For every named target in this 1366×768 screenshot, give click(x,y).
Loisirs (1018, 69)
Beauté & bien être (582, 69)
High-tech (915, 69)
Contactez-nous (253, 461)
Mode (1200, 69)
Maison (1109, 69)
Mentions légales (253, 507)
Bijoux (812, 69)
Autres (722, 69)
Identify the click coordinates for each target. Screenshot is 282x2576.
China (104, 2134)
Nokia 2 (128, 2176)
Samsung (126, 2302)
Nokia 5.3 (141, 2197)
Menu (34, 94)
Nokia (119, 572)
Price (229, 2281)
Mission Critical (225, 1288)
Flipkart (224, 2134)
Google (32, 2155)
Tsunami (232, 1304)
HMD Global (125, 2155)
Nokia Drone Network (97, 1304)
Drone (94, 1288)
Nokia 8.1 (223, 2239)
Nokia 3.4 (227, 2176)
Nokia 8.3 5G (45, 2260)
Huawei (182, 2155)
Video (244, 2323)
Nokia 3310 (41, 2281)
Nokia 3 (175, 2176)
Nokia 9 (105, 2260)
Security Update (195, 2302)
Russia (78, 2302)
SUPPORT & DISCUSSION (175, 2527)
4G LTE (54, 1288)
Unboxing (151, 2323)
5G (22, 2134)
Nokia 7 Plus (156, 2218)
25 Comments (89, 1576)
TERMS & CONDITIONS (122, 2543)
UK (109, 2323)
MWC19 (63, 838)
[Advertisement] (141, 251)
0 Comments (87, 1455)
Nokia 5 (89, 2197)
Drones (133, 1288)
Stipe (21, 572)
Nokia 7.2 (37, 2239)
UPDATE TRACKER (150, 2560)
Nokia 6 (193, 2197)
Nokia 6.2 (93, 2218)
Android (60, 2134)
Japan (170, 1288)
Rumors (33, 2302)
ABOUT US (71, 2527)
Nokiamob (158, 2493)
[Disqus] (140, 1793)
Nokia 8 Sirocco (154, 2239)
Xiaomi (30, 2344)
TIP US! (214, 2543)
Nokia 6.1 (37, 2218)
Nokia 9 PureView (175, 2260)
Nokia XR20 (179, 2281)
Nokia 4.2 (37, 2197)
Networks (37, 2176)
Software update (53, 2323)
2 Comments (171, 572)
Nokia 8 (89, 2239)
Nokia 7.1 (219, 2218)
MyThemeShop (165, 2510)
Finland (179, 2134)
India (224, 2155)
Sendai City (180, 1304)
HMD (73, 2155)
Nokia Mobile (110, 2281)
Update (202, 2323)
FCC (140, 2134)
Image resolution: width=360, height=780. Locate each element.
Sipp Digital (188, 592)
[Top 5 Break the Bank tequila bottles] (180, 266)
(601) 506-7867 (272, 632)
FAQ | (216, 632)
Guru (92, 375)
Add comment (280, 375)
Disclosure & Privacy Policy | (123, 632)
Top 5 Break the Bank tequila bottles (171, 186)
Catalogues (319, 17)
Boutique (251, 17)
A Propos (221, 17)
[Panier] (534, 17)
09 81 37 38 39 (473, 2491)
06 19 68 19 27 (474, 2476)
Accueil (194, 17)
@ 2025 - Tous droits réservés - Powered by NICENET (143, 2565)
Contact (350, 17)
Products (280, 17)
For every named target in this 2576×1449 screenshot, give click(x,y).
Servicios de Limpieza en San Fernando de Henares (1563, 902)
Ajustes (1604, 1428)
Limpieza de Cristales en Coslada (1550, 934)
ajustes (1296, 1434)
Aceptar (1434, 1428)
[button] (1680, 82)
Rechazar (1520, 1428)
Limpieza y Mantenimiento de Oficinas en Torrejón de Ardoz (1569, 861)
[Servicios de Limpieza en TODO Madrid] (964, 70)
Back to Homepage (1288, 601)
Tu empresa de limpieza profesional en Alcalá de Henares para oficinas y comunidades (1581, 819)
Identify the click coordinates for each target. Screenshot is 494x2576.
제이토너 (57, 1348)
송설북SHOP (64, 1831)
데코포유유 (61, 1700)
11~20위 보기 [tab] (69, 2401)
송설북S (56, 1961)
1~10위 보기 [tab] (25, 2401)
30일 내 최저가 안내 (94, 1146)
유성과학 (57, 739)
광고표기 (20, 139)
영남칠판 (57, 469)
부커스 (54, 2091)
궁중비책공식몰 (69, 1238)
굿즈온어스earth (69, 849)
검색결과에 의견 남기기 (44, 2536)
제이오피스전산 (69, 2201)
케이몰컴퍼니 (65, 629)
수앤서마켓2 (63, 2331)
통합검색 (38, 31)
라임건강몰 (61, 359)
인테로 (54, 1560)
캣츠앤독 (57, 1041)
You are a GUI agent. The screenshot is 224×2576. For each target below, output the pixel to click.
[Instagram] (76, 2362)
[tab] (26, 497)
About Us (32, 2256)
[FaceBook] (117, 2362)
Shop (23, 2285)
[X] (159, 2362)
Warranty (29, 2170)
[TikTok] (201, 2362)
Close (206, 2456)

> Work required
In the listing above, find the line with "For every named target in this 2576×1449" and the line with "Limpieza y Mantenimiento", then print exactly those lines and every line between them.

> Answer
For every named target in this 2576×1449 screenshot, give click(x,y).
Servicios de Limpieza en San Fernando de Henares (1563, 902)
Ajustes (1604, 1428)
Limpieza de Cristales en Coslada (1550, 934)
ajustes (1296, 1434)
Aceptar (1434, 1428)
[button] (1680, 82)
Rechazar (1520, 1428)
Limpieza y Mantenimiento de Oficinas en Torrejón de Ardoz (1569, 861)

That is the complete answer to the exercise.